GALA, Women’s Voices Festival Win Big at Helen Hayes Awards

It looked as if the Helen Hayes Awards, presented by Theatre Washington, managed to return to their roots this year at the annual celebration and trophy giveaways, held at the Lincoln Theatre May 23.

The roots, to my mind, are what separate the awards from their New York counterparts the Tonys, which are nationally televised but locally vague, more an extended ad for Broadway than anything else.

The Helen Hayes Awards, in contrast, have from the beginning, quite a number of years ago, been a celebration of the Washington theater community (which extends to our neighboring states) in all of its aspects — big and little, serious and entertaining, rich or struggling, companies with theaters and those without them.

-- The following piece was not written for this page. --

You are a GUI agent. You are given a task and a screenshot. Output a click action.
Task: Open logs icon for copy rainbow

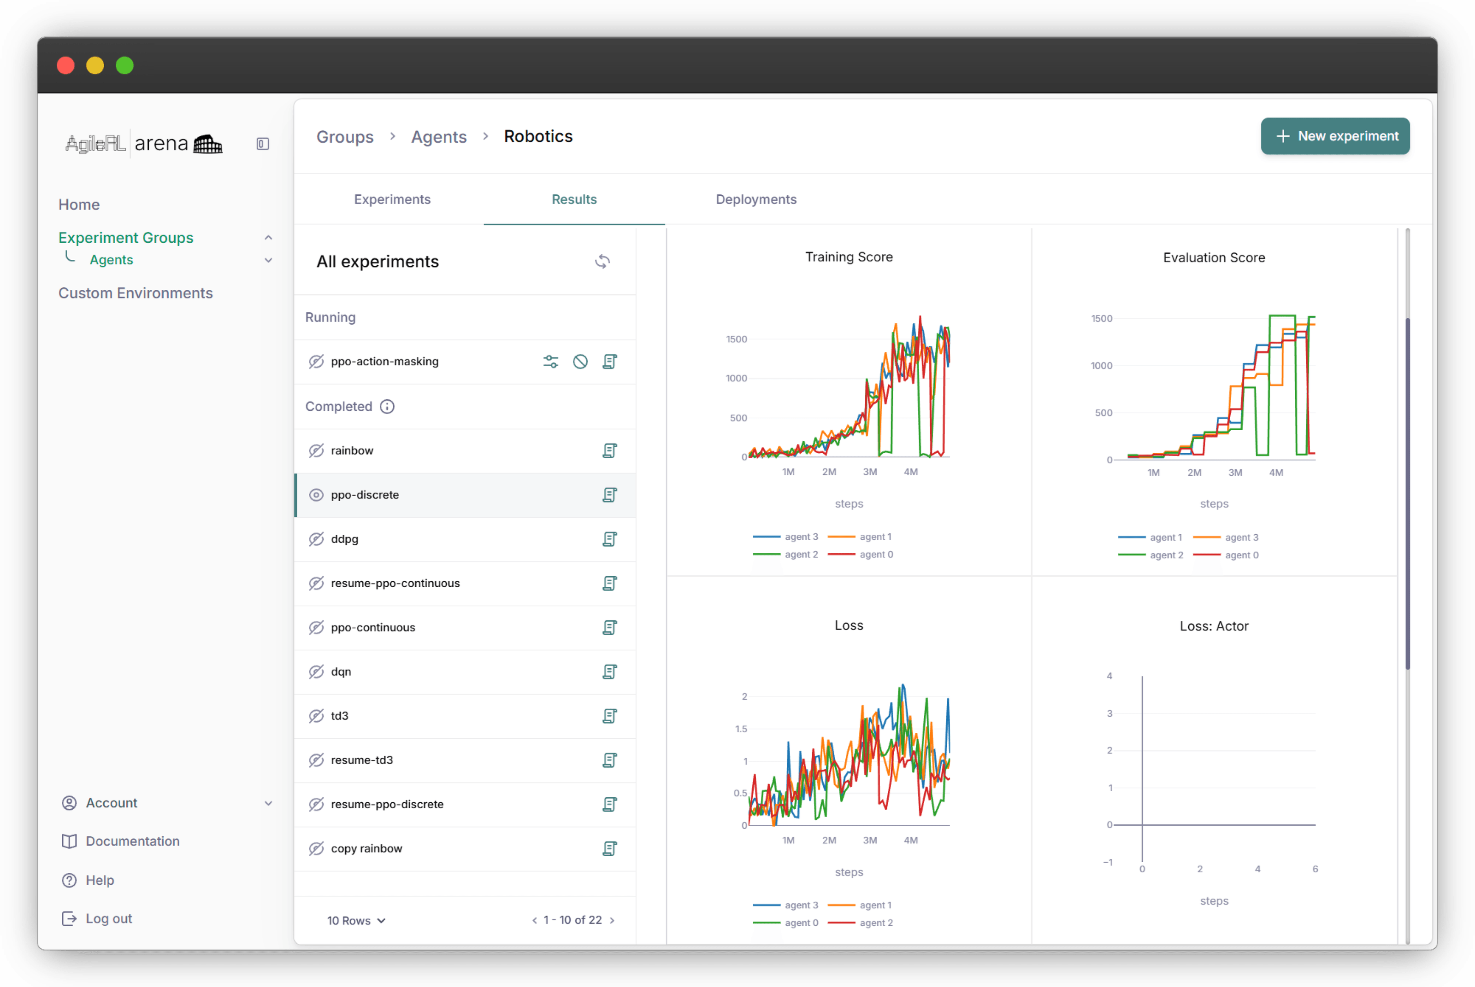(x=609, y=849)
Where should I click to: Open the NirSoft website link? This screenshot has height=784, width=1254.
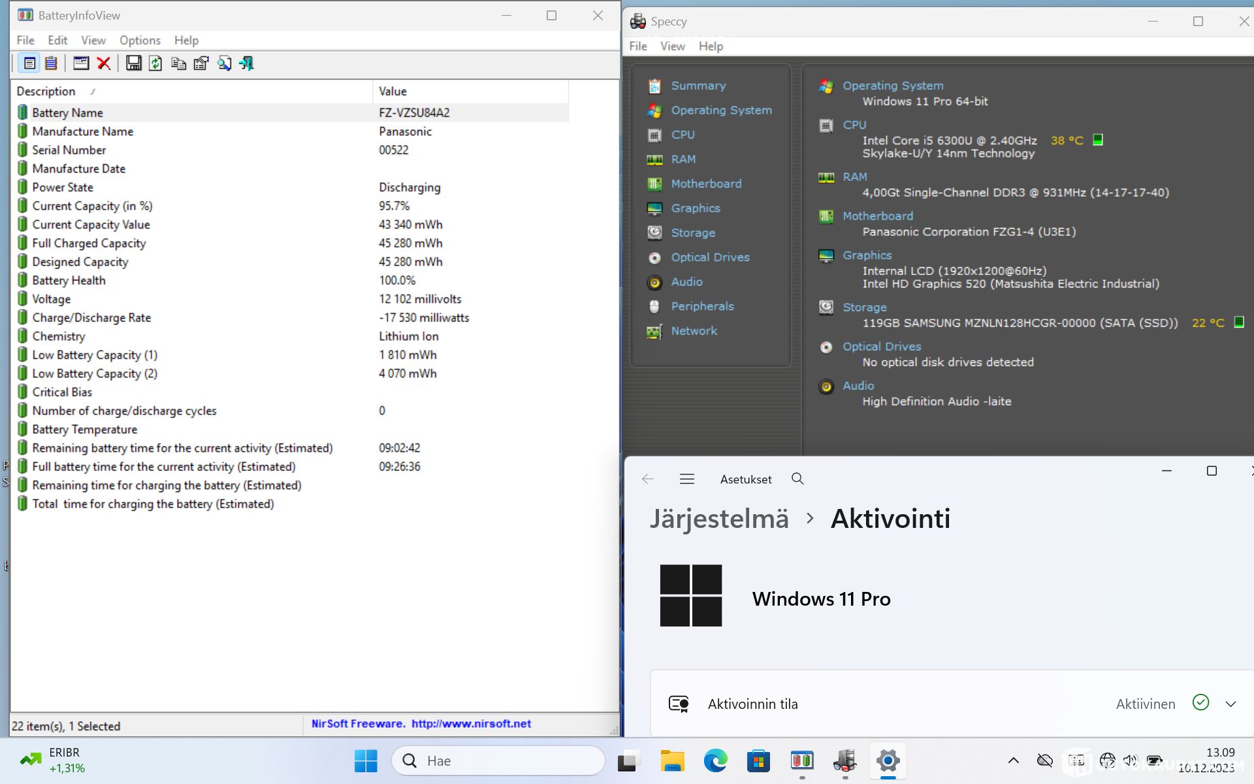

They have always centered around people: the artists, actors, directors and gifted pros who make magic happen backstage and out front, and also the audience. There’s always been a celebratory, even party-like atmosphere to these things, named after America’s First Lady of Theater and often presided over by her son, the late James MacArthur. There was time for solemnity and eloquence, broad humor, songs and thank-you-mom-and-dad, not to mention the presence of legends like Angela Lansbury and Jason Robards and locals who made good like Robert Prosky.

Mostly, there was a lot of yelling, whistling, cheering, and screams from the contingents that had their work nominated. Winning wasn’t always everything, but when it occurred for the smaller troupes, it was really something. Being there always renewed my interest in and enjoyment of the Washington theater community (if such renewal were needed), of which I am part as critic and chronicler.

Things stick in your mind. I remember when actor Ed Gero, who was nominated this year for his portrayal of Antonin Scalia, won his first Helen Hayes Award for portraying John of Gaunt in “Richard II.” He acknowledged the passing of his father that year: “This is for Sal of New Jersey,” he said.

Last year, they kind of muffed it when, in the wake of deciding to double the number of awards and dividing them into Helens and Hayeses — basically a matter of size and membership in Actors’ Equity — they had a less-than-two-hour show that resembled a track meet and resulted in confusion.

This year, things went back to more or less normal; that is, the members of the cast and team of Constellation Theatre’s “Avenue Q,” an adult puppet musical, happily screamed their heads off throughout the night after all but sweeping the Helen musical awards.

“Yerma,” the GALA Hispanic production of Federico Garcia Lorca’s play, took many of the drama awards, including best play, in the Helen group, in what seemed like a lifetime achievement award for the long-lived group, headed and founded by Hugo Medrano and his wife Rebecca Read Medrano. The Medranos and GALA have over many years given us the opportunity to see plays by Lorca, by contemporary Hispanic playwrights and from the classic age of Spanish theater (giving the lie to the ugly Trump-eted clichés about Hispanic, Latino and Spanish culture).

It was also a good night for the successful and risky Women’s Voices Theater Festival of last fall, in which pretty much the entire Washington theater community staged world premieres of plays by female playwrights, one of which was a big winner in the Hayes arena. That would be the Shakespeare Theatre’s production of Yaël Farber’s take on “Salome,” which won several awards.

If you looked through the Helen musical results, you could see the work of two rising young directors: Matthew Gardiner at Signature (“West Side Story”) and Alan Paul at the Shakespeare Theatre (“Kiss Me Kate” and “Man of La Mancha”).

The wonderful E. Faye Butler and actor Lawrence Redmond — with a fit-for-the-theater stentorious voice — hosted the evening, which moved both briskly but patiently over two hours or so. Theatre Washington head Amy Austin talked eloquently about the mystical relationship between actors on stage and the audience.

And on they went to the 9:30 Club for the year’s biggest cast party.